Dogecoin, a cryptocurrency based on a viral internet meme of a Shiba Inu dog which started as a joke in 2013, had a market capitalization as high as $88 billion in May this year.
It is now the 10th largest digital coin with a market value of almost $30 billion, according to industry website CoinMarketCap.
“It was built as a joke, then it got some momentum from some high-profile people like Elon Musk,” Garlinghouse said.
“Dogecoin has some inflationary dynamics itself that would make me reluctant to hold it,” he added.
There is no hard limit on the total supply of dogecoins, which makes it different from some other prominent cryptocurrencies.
Garlinghouse, the CEO of fintech firm Ripple, which issues the XRP digital asset, said rising inflation had accelerated interest in cryptocurrencies and made bitcoin an inflation hedge-du-jour.
“We’re seeing inflation that we haven’t seen in decades,” Garlinghouse said.
“When people are concerned about holding a fiat currency that might be inflating, and that’s devaluing, they’re looking at: ‘How can I hold other assets that won’t have that same inflationary dynamic?'”
Bitcoin hit an all-time high of nearly $69,000 per token earlier in November. Despite falling below $60,000 in recent days, its year-to-date return has outpaced even the most traditional hedges against inflation, such as gold, which is seen as a preserver of purchasing power during periods of sustained high inflation.

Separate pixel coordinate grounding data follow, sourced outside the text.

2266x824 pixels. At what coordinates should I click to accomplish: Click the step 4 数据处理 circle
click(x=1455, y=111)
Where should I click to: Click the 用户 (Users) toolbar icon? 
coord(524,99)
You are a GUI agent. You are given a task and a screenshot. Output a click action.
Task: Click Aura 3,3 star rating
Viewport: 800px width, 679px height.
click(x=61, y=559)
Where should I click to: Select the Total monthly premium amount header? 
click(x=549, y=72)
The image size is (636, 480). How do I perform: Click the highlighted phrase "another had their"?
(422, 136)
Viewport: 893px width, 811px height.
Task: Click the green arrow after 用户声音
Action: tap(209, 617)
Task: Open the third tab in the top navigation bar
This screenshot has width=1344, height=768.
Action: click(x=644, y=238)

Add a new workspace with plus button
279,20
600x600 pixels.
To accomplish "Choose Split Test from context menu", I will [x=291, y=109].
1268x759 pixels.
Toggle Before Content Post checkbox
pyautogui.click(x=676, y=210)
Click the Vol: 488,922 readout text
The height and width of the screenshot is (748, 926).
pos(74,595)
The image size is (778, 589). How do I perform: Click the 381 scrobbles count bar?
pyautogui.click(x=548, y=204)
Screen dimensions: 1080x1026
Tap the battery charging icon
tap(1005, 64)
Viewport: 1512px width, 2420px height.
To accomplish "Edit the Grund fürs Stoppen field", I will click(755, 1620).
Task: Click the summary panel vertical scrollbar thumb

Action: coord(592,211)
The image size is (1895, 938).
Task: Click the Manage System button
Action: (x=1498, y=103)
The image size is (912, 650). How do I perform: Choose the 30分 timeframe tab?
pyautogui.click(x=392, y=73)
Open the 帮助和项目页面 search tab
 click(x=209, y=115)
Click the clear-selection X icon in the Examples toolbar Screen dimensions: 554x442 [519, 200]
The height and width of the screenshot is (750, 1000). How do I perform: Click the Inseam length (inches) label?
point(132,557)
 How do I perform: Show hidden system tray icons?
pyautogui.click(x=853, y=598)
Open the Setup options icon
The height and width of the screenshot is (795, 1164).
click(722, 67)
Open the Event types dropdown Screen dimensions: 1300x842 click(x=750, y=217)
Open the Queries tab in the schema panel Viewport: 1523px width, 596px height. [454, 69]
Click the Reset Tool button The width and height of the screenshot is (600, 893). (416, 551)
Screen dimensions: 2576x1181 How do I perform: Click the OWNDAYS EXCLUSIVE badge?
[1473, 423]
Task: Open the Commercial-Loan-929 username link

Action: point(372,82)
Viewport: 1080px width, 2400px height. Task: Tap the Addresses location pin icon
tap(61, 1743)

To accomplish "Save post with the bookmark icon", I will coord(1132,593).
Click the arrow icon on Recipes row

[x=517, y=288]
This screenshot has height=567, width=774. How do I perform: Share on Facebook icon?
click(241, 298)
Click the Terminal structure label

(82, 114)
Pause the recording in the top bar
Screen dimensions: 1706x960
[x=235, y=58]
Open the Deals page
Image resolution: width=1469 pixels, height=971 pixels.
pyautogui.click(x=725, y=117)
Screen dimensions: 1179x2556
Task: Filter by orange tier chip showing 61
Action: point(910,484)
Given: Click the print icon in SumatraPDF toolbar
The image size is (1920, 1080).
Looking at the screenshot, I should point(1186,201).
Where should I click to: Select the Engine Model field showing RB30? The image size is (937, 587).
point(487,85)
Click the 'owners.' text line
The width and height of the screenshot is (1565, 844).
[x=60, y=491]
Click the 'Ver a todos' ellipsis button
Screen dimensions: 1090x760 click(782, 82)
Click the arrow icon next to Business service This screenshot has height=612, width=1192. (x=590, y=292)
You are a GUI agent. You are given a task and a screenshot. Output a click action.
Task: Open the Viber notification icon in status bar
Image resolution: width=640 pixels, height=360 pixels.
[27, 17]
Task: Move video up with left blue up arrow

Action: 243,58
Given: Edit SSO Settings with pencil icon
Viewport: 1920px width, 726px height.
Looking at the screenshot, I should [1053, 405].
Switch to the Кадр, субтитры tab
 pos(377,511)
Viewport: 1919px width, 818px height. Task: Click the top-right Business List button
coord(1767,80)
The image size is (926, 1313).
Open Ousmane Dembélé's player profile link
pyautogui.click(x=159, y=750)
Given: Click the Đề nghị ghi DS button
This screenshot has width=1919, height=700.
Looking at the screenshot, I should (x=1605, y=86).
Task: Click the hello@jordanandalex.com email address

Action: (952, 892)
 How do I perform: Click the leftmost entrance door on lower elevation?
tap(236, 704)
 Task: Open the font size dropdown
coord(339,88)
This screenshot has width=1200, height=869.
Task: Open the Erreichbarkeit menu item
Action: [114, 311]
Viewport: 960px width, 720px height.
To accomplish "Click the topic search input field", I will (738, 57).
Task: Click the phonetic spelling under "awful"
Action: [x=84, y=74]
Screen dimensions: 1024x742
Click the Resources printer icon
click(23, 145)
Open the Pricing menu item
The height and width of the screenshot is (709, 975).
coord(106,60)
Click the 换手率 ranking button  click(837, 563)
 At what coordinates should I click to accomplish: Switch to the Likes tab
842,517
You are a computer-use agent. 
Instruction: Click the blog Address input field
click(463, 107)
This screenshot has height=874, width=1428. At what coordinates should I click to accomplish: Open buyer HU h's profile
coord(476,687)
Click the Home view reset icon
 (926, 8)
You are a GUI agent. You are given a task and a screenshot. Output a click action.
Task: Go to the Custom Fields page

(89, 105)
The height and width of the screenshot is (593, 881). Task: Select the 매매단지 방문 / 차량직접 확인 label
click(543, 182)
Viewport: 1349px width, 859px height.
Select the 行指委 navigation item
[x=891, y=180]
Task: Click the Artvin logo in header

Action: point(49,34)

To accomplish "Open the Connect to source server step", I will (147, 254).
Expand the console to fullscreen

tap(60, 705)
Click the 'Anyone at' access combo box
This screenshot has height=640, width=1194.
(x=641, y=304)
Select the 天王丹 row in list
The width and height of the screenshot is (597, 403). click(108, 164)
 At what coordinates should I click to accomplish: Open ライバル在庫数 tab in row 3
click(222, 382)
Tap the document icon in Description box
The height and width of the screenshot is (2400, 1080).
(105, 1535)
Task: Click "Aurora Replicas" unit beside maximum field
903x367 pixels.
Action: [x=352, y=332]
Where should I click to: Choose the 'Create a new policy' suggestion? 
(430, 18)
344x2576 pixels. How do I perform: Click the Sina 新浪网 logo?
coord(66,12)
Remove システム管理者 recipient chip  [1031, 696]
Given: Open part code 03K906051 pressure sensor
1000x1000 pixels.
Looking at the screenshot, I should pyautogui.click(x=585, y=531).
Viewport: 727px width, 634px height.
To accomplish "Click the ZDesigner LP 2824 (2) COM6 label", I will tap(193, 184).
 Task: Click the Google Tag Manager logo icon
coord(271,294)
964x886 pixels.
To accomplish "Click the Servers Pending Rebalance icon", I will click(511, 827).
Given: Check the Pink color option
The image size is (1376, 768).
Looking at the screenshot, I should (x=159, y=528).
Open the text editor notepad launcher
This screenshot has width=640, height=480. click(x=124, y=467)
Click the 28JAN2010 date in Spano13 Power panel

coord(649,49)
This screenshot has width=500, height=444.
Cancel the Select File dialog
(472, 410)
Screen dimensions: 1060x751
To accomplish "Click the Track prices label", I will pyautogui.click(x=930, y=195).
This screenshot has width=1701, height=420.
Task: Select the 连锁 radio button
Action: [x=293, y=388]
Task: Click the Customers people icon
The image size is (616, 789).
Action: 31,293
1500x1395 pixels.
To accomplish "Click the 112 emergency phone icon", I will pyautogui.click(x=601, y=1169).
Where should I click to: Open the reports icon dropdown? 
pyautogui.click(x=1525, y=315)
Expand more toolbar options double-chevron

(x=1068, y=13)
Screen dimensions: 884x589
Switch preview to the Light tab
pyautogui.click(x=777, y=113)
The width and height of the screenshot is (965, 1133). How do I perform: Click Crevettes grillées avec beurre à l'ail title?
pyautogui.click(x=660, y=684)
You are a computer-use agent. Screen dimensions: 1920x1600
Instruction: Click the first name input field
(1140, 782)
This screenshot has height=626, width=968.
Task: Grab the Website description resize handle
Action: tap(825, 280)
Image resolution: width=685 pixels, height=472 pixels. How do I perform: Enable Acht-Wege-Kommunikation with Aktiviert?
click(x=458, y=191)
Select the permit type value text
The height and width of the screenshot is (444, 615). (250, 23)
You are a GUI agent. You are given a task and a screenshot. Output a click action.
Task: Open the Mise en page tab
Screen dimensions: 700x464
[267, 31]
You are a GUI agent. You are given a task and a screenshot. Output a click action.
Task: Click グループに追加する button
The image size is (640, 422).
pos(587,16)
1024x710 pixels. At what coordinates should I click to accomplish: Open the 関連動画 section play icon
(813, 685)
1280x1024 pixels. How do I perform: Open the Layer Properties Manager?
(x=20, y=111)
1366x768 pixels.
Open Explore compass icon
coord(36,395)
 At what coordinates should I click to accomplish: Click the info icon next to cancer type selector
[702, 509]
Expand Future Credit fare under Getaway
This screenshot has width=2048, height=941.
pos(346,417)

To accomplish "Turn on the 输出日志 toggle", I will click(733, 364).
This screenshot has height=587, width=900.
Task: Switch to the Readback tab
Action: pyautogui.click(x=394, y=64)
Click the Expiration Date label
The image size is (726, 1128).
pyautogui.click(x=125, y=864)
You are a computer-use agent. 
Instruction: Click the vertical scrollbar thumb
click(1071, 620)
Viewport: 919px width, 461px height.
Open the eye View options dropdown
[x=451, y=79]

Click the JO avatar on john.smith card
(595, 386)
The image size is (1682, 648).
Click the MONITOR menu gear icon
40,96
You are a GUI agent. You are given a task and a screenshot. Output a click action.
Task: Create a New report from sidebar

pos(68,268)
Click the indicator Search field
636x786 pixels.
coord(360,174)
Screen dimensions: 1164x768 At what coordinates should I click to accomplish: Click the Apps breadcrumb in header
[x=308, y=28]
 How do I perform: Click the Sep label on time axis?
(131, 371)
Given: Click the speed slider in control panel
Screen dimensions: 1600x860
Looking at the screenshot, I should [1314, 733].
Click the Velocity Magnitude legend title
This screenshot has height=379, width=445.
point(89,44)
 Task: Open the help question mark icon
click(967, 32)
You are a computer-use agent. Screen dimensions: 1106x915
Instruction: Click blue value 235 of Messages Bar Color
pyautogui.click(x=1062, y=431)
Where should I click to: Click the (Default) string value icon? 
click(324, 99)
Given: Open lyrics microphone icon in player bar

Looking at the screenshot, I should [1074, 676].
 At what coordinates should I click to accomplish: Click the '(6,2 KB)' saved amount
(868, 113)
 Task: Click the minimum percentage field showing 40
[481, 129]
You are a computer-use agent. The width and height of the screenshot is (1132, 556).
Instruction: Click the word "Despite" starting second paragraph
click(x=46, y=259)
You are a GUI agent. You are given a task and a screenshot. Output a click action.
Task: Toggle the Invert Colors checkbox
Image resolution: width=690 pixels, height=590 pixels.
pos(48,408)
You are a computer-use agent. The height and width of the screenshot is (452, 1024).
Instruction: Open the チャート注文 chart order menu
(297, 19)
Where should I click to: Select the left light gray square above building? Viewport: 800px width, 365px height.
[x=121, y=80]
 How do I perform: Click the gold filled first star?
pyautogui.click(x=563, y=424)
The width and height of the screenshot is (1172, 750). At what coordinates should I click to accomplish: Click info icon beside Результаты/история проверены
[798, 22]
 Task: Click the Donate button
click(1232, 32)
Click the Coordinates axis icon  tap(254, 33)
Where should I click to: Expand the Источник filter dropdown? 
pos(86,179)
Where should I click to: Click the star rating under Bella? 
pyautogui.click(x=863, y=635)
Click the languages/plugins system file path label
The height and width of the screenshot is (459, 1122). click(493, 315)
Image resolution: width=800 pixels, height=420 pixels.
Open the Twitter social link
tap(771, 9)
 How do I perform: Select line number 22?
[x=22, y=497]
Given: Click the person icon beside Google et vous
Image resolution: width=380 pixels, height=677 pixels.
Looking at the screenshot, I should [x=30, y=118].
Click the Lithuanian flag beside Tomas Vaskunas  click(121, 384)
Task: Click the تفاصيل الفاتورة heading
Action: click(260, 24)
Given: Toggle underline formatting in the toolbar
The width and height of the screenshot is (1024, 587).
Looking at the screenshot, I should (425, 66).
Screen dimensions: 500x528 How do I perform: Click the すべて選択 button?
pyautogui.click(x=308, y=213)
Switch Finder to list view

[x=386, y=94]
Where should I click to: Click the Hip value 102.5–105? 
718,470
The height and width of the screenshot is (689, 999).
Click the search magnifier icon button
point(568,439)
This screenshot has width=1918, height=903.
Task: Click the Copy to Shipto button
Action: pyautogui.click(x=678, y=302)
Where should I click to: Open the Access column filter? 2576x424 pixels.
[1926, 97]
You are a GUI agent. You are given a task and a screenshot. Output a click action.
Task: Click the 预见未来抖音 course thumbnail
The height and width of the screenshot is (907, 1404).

“Bitcoin has a lot of momentum,” Garlinghouse said. The biggest digital coin had a leading market cap of almost $1.1 trillion as of November, and has seen increased institutional adoption and more mainstream real-world use cases through the pandemic.
“I think if you step back and take a long view … these are real technologies that are fundamentally reworking how our financial infrastructure works and I’m very bullish and very optimistic about what the longer term horizon looks like,” Garlinghouse added.
Ripple, which recently opened a new office in the Dubai International Financial Center and plans to employ 250 staff, also said it would partner with Dubai-based start-up Pyypl to enable cross-border payments and tap into the remittance corridor between the UAE and Saudi Arabia, worth an estimated $78 billion a year.
“It has been a gangbuster year for Ripple,” Garlinghouse said, despite an ongoing SEC probe into the status of its XRP digital token.
Garlinghouse said the Middle East was one of Ripple’s fastest growing markets, given what he called a lack of “clarity” from regulators in the United States.
“It’s unfortunate that the largest economy in the world, that really helped catalyze the internet as we know it today … is really falling behind,” Garlinghouse said, while praising countries like the UAE, Japan, Singapore and Switzerland for providing leadership on crypto sector regulation.
“We’re looking to add about 250 employees, and more than half of those will be outside the United States,” he said.